Given the increasingly negative effects on our overheated planet, one might wonder how it’s possible that we are still being told we’ll magically transition to a carbon-free society by 2050. That’s 29 years from now and the planet is already warming much faster than previously predicted in ways that weren’t even contemplated, let alone quantified. The resulting feedback loops are now widening the impacts far beyond temperature and sea level rise as Siberian and Alaskan permafrost melts, releasing vast quantities of methane, a far more potent global warming gas than carbon dioxide. In turn, that traps more heat, melts more permafrost, and, well, you get the picture.
Closer to home the impacts are likewise undeniable. Last week’s column discussed the dire situation for Montana’s brown trout and other coldwater fisheries as our rivers and streams, already suffering from early snowmelt and low flows, are increasingly dewatered for irrigation, causing water temperatures to shoot up to lethal levels for trout. If anyone doubted the enormity of the problem, this recent article detailing the lowest levels of brown trout in 20 years in the famed Madison River should put such doubts to rest.
But trout are far from Montana’s only drought- and heat-related problem. Consider this — a plague of grasshoppers is threatening to devour everything edible in a huge part of the state. How huge? Well, as reported late last week, the U.S. Department of Agriculture is planning to aerial spray pesticides on a whopping 3,000 square miles of Montana — an area twice the size of the entire state of Rhode Island. Concerns are already being raised about the effects on non-target species such as already-struggling Monarch butterflies and our vastly diminished population of pollinators such as bees.
And of course here come the wildfires — totally unabated by the phony “thinning” or even clearcutting of our vanishing state and national forests.
Faced with these multiple climate crises, what are Montana’s politicians doing? Well, our Republican-dominated Legislature spent enormous amounts of time and energy trying fruitlessly to “save” the outdated environmental disaster of the Colstrip power plants — even going so far as to attempt to interfere in longstanding contracts between private corporate entities and telling power plant owners Montana’s attorney general will demand certain maintenance that they must perform.

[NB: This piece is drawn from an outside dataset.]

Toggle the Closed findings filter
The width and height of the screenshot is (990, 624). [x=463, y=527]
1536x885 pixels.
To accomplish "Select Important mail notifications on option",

When President Joe Biden announced a moratorium on public land oil and gas drilling to allow a review of the previous administration’s giveaway of public resources, Montana’s attorney general joined a handful of other states to sue the federal government. And while Republican politicians undoubtedly comprise the bulk of global warming deniers, there’s Montana’s Democratic Senator Jon Tester grilling Secretary of the Interior Deb Haaland last week complaining that: "As this review rolls on, a leasing pause gives folks in the oil and gas industry a lot of uncertainty." Oh my — “uncertainty” for the oil and gas industry! What about the “uncertainty” for the sage grouse and the rest of us, senator?
We may not know what the future holds, but there’s one thing of which we can be certain — it will be worse thanks to our politicians who, ignoring science and increasing impacts, are addicted to the dead-end path of producing and burning more fossil fuels.
George Ochenski is a longtime Helena resident, an environmental activist and Montana's longest-running weekly columnist.